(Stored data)
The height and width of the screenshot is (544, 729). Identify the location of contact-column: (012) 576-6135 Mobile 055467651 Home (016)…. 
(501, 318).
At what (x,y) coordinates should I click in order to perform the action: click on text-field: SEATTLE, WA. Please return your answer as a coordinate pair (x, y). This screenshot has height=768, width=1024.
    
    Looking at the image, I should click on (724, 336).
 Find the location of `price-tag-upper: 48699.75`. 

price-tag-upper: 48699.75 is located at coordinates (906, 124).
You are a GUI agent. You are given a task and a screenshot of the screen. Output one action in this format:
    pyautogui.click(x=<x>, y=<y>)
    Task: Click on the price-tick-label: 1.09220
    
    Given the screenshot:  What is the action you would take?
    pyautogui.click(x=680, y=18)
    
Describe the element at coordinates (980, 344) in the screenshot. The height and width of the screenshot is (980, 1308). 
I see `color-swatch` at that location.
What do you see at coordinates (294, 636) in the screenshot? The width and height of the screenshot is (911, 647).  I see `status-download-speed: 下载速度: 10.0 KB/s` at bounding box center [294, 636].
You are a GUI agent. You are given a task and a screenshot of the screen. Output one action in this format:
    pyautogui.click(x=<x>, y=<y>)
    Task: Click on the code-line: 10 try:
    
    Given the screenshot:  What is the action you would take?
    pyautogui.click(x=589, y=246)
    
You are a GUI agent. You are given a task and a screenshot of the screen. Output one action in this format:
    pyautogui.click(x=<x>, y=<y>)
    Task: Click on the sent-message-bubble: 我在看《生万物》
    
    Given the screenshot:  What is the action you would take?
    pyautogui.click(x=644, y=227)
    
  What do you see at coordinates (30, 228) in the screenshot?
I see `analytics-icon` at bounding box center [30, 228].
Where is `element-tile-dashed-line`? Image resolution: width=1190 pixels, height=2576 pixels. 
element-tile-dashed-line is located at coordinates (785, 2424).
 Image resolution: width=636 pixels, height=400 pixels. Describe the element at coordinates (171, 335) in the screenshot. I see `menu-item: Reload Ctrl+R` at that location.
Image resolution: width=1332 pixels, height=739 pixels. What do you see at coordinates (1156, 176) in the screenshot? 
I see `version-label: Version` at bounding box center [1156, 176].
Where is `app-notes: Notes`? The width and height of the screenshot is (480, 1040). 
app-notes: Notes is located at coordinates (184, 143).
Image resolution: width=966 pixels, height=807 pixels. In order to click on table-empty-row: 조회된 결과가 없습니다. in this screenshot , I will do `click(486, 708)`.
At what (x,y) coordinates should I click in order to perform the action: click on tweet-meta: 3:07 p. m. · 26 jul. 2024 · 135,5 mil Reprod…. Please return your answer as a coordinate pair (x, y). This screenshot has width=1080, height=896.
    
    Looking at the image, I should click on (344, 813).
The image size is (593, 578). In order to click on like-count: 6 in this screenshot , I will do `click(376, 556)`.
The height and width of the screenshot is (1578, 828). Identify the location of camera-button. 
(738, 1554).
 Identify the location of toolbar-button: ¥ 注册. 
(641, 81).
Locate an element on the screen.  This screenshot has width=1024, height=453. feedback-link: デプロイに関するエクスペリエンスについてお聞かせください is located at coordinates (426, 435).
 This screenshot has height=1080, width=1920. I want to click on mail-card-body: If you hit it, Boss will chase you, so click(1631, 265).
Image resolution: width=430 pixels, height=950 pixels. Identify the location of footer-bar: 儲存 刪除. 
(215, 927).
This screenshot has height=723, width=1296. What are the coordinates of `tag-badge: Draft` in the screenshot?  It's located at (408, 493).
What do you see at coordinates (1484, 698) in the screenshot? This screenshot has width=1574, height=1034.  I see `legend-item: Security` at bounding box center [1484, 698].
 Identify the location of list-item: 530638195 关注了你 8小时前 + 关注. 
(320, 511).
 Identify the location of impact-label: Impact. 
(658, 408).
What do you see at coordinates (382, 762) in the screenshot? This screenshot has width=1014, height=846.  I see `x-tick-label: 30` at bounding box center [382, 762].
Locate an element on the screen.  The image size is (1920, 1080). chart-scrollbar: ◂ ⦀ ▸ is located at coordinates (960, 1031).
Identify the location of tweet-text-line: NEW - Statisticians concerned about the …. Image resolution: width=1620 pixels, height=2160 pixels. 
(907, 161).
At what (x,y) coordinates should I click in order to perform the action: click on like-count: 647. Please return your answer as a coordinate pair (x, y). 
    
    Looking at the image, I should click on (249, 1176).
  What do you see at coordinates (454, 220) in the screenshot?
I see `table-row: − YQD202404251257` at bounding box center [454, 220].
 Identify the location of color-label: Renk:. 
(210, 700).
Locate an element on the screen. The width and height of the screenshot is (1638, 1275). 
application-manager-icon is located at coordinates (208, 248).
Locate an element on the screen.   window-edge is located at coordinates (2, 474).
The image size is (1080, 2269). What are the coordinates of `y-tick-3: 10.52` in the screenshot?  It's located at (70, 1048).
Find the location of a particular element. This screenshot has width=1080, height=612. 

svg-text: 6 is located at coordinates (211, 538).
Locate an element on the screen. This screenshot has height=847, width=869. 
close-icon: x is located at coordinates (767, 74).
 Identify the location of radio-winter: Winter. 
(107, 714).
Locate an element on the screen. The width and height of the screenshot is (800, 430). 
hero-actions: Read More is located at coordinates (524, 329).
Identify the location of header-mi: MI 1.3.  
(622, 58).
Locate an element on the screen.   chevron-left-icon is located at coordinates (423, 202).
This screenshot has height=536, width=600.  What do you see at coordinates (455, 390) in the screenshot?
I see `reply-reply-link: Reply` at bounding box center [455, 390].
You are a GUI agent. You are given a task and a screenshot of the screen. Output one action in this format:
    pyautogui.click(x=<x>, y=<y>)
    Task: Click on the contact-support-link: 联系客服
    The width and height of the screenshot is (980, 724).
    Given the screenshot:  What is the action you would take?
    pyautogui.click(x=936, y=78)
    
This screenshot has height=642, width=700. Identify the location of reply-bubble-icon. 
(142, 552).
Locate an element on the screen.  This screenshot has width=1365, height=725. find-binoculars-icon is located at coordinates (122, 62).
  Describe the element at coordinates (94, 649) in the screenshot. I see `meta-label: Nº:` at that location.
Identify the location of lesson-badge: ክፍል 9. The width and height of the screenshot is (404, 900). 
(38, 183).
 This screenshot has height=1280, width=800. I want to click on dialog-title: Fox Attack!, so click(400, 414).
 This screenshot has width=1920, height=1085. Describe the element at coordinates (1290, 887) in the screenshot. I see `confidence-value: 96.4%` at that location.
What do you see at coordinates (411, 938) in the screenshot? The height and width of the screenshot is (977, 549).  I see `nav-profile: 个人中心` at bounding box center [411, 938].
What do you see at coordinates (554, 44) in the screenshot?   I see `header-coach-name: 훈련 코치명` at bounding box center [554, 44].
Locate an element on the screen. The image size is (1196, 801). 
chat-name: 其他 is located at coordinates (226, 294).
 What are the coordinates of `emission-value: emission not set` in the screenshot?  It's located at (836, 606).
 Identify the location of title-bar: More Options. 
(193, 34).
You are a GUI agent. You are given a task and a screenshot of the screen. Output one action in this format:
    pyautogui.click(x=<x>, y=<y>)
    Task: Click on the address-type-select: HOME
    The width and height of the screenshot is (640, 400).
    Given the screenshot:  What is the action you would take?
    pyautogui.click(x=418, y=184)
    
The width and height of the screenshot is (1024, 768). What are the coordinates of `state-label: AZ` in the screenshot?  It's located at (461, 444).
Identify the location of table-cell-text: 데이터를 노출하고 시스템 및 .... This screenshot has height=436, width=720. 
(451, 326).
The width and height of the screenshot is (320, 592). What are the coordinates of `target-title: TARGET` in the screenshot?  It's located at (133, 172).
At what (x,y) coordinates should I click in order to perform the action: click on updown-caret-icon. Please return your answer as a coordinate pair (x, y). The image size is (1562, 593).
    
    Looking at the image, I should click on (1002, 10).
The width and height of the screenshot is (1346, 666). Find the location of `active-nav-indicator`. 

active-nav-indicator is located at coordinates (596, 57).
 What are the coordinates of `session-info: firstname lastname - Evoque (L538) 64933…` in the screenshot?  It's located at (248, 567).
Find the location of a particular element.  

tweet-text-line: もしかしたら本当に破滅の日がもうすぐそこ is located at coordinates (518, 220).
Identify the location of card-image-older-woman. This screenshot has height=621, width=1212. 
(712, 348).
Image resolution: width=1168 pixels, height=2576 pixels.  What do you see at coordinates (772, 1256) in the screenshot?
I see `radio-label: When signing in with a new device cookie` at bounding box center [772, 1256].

YOUR TASK. Lay out the lines from the one containing "coordinates (423, 202)." through the one containing "Describe the element at coordinates (94, 649)" as a Markdown table with the columns Row and Item line, numbering each row and omitting blank lines.

ANSWER BELOW.
| Row | Item line |
|---|---|
| 1 | Locate an element on the screen.   chevron-left-icon is located at coordinates (423, 202). |
| 2 | This screenshot has height=536, width=600.  What do you see at coordinates (455, 390) in the screenshot? |
| 3 | I see `reply-reply-link: Reply` at bounding box center [455, 390]. |
| 4 | You are a GUI agent. You are given a task and a screenshot of the screen. Output one action in this format: |
| 5 |     pyautogui.click(x=<x>, y=<y>) |
| 6 |     Task: Click on the contact-support-link: 联系客服 |
| 7 |     The width and height of the screenshot is (980, 724). |
| 8 |     Given the screenshot:  What is the action you would take? |
| 9 |     pyautogui.click(x=936, y=78) |
| 10 | This screenshot has height=642, width=700. Identify the location of reply-bubble-icon.  |
| 11 | (142, 552). |
| 12 | Locate an element on the screen.  This screenshot has width=1365, height=725. find-binoculars-icon is located at coordinates (122, 62). |
| 13 |   Describe the element at coordinates (94, 649) in the screenshot. I see `meta-label: Nº:` at that location. |